> [WHAT NEEDS TO BE DONE]: Swap each "computer-use agent" in the records below for "screen assistant", and write the records out again with nothing else changed.

> [DATA TO PROCESS]:
════════════════
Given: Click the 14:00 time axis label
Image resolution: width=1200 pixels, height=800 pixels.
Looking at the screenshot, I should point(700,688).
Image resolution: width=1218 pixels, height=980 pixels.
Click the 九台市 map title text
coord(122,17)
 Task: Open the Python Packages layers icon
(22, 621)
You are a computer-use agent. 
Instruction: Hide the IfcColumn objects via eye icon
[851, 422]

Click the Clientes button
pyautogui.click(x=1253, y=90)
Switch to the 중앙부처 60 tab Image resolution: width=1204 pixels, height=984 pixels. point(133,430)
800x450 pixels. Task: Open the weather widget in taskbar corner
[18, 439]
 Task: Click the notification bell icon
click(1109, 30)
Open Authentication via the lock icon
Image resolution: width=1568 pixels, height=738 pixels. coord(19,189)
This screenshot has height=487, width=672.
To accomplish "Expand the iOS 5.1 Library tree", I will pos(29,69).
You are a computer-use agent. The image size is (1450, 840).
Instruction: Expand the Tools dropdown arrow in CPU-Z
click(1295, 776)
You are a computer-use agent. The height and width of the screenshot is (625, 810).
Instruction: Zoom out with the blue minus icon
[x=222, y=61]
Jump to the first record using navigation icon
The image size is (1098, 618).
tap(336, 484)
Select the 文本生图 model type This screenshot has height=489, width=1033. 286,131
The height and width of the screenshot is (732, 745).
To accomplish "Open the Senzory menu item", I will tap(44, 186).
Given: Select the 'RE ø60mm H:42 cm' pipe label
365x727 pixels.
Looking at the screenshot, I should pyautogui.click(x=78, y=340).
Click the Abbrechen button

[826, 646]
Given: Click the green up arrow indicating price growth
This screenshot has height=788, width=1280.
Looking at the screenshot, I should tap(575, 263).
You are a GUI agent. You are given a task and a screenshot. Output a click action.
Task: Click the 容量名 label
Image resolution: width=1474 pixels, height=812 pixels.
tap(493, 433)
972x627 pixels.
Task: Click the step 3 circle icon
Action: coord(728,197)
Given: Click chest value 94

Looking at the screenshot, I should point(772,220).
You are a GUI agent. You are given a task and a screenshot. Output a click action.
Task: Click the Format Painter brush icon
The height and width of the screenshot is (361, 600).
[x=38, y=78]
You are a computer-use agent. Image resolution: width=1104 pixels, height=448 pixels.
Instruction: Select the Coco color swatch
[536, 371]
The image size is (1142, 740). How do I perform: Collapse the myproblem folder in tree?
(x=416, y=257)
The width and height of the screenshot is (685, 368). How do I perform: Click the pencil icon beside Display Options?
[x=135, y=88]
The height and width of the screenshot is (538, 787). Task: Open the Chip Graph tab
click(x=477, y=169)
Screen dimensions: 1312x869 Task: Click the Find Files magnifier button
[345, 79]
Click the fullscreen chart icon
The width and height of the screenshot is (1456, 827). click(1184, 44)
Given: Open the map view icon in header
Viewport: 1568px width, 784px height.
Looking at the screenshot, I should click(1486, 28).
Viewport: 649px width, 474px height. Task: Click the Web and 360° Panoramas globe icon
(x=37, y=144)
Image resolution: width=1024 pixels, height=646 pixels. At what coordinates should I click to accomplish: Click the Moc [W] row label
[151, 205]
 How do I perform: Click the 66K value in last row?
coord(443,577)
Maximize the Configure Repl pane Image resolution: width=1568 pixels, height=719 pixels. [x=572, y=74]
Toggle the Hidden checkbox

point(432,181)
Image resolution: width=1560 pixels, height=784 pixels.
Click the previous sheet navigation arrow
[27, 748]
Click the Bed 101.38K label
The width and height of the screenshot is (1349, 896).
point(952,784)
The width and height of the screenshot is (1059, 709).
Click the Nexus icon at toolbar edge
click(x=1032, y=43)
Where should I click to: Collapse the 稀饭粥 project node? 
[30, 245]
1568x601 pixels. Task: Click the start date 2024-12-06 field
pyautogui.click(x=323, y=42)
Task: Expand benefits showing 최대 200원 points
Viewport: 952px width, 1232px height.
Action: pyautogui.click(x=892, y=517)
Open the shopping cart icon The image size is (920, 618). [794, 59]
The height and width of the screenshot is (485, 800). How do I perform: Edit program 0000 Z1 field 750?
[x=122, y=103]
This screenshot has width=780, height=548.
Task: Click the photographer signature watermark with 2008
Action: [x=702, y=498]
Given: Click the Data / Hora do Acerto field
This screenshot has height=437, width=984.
════════════════
> [SOLUTION FOR THIS TASK]:
Given: Click the 14:00 time axis label
Image resolution: width=1200 pixels, height=800 pixels.
Looking at the screenshot, I should point(700,688).
Image resolution: width=1218 pixels, height=980 pixels.
Click the 九台市 map title text
coord(122,17)
 Task: Open the Python Packages layers icon
(22, 621)
You are a screen assistant. 
Instruction: Hide the IfcColumn objects via eye icon
[851, 422]

Click the Clientes button
pyautogui.click(x=1253, y=90)
Switch to the 중앙부처 60 tab Image resolution: width=1204 pixels, height=984 pixels. point(133,430)
800x450 pixels. Task: Open the weather widget in taskbar corner
[18, 439]
 Task: Click the notification bell icon
click(1109, 30)
Open Authentication via the lock icon
Image resolution: width=1568 pixels, height=738 pixels. coord(19,189)
This screenshot has height=487, width=672.
To accomplish "Expand the iOS 5.1 Library tree", I will pos(29,69).
You are a screen assistant. The image size is (1450, 840).
Instruction: Expand the Tools dropdown arrow in CPU-Z
click(1295, 776)
You are a screen assistant. The height and width of the screenshot is (625, 810).
Instruction: Zoom out with the blue minus icon
[x=222, y=61]
Jump to the first record using navigation icon
The image size is (1098, 618).
tap(336, 484)
Select the 文本生图 model type This screenshot has height=489, width=1033. 286,131
The height and width of the screenshot is (732, 745).
To accomplish "Open the Senzory menu item", I will tap(44, 186).
Given: Select the 'RE ø60mm H:42 cm' pipe label
365x727 pixels.
Looking at the screenshot, I should pyautogui.click(x=78, y=340).
Click the Abbrechen button

[826, 646]
Given: Click the green up arrow indicating price growth
This screenshot has height=788, width=1280.
Looking at the screenshot, I should tap(575, 263).
You are a GUI agent. You are given a task and a screenshot. Output a click action.
Task: Click the 容量名 label
Image resolution: width=1474 pixels, height=812 pixels.
tap(493, 433)
972x627 pixels.
Task: Click the step 3 circle icon
Action: coord(728,197)
Given: Click chest value 94

Looking at the screenshot, I should point(772,220).
You are a GUI agent. You are given a task and a screenshot. Output a click action.
Task: Click the Format Painter brush icon
The height and width of the screenshot is (361, 600).
[x=38, y=78]
You are a screen assistant. Image resolution: width=1104 pixels, height=448 pixels.
Instruction: Select the Coco color swatch
[536, 371]
The image size is (1142, 740). How do I perform: Collapse the myproblem folder in tree?
(x=416, y=257)
The width and height of the screenshot is (685, 368). How do I perform: Click the pencil icon beside Display Options?
[x=135, y=88]
The height and width of the screenshot is (538, 787). Task: Open the Chip Graph tab
click(x=477, y=169)
Screen dimensions: 1312x869 Task: Click the Find Files magnifier button
[345, 79]
Click the fullscreen chart icon
The width and height of the screenshot is (1456, 827). click(1184, 44)
Given: Open the map view icon in header
Viewport: 1568px width, 784px height.
Looking at the screenshot, I should click(1486, 28).
Viewport: 649px width, 474px height. Task: Click the Web and 360° Panoramas globe icon
(x=37, y=144)
Image resolution: width=1024 pixels, height=646 pixels. At what coordinates should I click to accomplish: Click the Moc [W] row label
[151, 205]
 How do I perform: Click the 66K value in last row?
coord(443,577)
Maximize the Configure Repl pane Image resolution: width=1568 pixels, height=719 pixels. [x=572, y=74]
Toggle the Hidden checkbox

point(432,181)
Image resolution: width=1560 pixels, height=784 pixels.
Click the previous sheet navigation arrow
[27, 748]
Click the Bed 101.38K label
The width and height of the screenshot is (1349, 896).
point(952,784)
The width and height of the screenshot is (1059, 709).
Click the Nexus icon at toolbar edge
click(x=1032, y=43)
Where should I click to: Collapse the 稀饭粥 project node? 
[30, 245]
1568x601 pixels. Task: Click the start date 2024-12-06 field
pyautogui.click(x=323, y=42)
Task: Expand benefits showing 최대 200원 points
Viewport: 952px width, 1232px height.
Action: pyautogui.click(x=892, y=517)
Open the shopping cart icon The image size is (920, 618). [794, 59]
The height and width of the screenshot is (485, 800). How do I perform: Edit program 0000 Z1 field 750?
[x=122, y=103]
This screenshot has width=780, height=548.
Task: Click the photographer signature watermark with 2008
Action: [x=702, y=498]
Given: Click the Data / Hora do Acerto field
This screenshot has height=437, width=984.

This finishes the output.